▼
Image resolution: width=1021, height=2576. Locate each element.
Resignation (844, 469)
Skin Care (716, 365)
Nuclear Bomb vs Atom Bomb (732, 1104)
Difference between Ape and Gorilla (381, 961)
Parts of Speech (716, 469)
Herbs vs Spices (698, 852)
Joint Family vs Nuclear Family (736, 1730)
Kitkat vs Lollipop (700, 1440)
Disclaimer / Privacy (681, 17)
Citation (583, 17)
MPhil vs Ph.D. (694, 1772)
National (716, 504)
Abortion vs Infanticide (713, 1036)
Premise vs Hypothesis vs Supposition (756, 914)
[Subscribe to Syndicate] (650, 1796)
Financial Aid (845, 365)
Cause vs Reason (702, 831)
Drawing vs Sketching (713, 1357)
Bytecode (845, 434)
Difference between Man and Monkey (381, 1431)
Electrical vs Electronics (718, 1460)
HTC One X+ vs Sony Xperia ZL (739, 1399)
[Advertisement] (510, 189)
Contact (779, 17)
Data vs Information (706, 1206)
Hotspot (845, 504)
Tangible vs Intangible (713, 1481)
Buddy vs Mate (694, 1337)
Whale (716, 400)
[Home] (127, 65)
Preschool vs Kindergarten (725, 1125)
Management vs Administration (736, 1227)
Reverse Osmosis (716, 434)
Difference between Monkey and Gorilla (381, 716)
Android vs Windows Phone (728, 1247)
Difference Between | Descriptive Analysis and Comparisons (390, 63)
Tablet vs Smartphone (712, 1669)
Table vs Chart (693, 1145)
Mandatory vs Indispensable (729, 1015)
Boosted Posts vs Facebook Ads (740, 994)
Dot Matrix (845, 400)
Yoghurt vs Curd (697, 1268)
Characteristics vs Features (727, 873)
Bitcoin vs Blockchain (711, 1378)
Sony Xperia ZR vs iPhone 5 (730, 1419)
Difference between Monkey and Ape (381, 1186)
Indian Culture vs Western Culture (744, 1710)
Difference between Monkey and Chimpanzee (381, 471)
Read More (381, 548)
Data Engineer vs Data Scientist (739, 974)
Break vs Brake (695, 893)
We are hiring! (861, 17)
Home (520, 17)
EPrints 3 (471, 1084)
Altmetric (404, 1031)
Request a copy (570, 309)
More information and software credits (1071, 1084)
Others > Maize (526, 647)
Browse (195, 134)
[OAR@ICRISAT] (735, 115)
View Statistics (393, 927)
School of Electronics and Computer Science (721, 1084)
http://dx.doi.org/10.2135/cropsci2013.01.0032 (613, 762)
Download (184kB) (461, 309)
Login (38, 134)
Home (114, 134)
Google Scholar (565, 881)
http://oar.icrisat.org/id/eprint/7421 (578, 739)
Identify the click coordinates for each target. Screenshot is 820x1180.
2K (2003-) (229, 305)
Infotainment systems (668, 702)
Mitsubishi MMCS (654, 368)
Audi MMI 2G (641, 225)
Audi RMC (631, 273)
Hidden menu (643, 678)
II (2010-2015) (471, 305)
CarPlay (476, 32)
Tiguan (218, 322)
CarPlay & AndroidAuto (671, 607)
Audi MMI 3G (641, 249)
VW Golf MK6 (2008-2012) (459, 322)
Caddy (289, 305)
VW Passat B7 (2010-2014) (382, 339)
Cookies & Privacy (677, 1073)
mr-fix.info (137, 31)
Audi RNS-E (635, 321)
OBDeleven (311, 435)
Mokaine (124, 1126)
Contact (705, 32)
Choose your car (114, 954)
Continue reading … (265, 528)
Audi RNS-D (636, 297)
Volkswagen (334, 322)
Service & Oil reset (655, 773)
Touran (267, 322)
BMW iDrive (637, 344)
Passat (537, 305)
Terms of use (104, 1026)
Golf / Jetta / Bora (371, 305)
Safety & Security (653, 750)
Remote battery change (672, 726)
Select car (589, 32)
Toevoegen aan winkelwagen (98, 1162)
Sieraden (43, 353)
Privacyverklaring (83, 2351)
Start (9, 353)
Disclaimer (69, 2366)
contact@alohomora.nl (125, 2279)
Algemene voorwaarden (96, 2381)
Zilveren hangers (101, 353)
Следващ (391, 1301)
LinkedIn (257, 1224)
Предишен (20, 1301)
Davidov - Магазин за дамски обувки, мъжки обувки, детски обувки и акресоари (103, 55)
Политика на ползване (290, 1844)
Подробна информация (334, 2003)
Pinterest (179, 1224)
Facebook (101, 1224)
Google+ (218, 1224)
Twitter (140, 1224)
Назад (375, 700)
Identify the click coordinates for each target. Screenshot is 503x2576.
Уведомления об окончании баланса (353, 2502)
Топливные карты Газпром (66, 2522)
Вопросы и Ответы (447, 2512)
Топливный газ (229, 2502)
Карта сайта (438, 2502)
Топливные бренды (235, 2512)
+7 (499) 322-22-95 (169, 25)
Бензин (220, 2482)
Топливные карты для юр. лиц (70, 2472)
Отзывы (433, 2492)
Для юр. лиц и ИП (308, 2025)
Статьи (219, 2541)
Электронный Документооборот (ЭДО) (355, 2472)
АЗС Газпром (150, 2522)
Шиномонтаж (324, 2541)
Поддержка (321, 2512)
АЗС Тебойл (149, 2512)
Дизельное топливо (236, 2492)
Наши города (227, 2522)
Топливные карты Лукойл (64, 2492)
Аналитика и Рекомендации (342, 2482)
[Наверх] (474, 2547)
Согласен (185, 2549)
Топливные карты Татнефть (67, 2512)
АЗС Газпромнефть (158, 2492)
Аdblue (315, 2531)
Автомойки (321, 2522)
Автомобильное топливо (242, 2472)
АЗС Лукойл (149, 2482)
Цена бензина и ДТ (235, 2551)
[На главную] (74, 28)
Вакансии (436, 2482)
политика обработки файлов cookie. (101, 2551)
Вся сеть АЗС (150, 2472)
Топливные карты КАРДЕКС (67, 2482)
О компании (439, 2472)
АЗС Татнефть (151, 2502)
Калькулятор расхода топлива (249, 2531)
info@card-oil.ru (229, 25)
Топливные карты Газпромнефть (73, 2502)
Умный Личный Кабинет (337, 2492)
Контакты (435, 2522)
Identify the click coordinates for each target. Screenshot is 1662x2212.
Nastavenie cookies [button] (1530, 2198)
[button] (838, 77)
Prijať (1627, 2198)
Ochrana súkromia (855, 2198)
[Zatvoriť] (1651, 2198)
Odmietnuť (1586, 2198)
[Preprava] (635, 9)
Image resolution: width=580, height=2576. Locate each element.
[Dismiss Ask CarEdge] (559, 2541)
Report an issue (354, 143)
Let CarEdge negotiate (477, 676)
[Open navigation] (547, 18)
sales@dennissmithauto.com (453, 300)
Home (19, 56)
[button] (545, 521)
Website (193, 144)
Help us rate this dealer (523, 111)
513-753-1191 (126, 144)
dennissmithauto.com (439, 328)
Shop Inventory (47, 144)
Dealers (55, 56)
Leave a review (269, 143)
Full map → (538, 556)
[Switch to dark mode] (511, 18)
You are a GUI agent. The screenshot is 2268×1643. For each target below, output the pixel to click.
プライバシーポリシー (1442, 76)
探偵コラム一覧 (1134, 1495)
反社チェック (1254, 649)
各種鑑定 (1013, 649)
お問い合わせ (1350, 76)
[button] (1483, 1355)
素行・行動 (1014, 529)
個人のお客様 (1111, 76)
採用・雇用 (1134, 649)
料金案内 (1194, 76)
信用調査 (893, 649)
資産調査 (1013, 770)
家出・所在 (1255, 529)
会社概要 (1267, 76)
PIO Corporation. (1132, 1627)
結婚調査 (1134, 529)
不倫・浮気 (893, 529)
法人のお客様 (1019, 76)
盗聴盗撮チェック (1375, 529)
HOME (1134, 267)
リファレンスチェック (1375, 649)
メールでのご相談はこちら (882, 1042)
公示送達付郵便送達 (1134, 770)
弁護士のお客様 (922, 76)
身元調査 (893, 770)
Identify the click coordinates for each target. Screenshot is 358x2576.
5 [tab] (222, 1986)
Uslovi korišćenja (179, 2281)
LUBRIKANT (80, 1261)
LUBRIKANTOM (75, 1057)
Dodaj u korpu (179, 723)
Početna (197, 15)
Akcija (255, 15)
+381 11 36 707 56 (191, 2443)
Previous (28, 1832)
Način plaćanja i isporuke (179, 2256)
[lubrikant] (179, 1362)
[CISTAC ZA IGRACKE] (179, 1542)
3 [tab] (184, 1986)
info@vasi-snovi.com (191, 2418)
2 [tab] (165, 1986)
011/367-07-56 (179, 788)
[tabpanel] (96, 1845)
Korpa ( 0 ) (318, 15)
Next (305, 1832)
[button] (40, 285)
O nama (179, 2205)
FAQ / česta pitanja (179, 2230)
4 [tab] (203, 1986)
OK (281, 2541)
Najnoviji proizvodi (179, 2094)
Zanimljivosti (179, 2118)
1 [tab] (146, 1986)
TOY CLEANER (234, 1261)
▲
__Your instructions__
Where a line contains the word "Xperia", copy that line from the listing above.

__Exercise response__
HTC One X+ vs Sony Xperia ZL (739, 1399)
Sony Xperia ZR vs iPhone 5 (730, 1419)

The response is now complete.